>> BEGIN

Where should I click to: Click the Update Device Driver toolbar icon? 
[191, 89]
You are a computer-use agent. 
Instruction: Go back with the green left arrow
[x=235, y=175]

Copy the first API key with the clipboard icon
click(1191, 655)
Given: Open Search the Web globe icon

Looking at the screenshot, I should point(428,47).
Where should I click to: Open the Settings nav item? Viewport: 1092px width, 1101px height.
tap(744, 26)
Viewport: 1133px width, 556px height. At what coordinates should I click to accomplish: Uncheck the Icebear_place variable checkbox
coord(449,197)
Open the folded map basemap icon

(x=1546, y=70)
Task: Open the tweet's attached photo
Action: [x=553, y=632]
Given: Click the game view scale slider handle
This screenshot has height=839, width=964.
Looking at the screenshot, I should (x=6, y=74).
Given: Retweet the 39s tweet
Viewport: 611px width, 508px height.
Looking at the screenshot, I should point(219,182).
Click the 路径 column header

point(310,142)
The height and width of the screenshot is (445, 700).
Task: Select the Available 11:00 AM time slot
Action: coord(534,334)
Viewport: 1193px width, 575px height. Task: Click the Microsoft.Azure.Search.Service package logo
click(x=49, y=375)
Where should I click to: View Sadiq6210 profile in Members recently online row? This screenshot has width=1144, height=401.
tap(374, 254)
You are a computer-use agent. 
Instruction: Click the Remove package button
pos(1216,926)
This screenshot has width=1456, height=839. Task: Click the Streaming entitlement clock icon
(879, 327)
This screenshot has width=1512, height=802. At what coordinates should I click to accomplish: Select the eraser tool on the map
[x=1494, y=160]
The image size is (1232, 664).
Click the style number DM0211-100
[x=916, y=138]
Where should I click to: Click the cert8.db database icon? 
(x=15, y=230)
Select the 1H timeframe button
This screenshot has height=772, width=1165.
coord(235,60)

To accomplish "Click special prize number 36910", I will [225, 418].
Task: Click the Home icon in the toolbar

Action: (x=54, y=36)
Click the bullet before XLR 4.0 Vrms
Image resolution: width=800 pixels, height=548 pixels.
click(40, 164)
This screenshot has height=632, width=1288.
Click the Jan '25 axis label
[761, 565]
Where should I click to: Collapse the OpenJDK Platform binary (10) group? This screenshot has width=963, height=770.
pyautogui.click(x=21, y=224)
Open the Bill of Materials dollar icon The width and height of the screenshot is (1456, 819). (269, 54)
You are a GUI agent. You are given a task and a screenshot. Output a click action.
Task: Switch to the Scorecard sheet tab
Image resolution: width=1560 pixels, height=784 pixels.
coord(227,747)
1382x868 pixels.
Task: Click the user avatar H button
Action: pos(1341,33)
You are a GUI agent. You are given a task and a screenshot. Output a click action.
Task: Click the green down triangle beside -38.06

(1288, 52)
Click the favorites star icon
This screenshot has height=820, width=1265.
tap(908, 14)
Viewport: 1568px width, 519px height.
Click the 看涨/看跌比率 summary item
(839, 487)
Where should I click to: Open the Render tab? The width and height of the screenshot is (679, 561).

>> END

Your objective:
Rewrite the records from the line with "Task: Click the Home icon in the toolbar" up to and including the line with "pyautogui.click(x=21, y=224)", replacing "bullet" with "dot" and leaving everything else unchanged.

Result of this exercise:
Task: Click the Home icon in the toolbar

Action: (x=54, y=36)
Click the dot before XLR 4.0 Vrms
Image resolution: width=800 pixels, height=548 pixels.
click(40, 164)
This screenshot has height=632, width=1288.
Click the Jan '25 axis label
[761, 565]
Where should I click to: Collapse the OpenJDK Platform binary (10) group? This screenshot has width=963, height=770.
pyautogui.click(x=21, y=224)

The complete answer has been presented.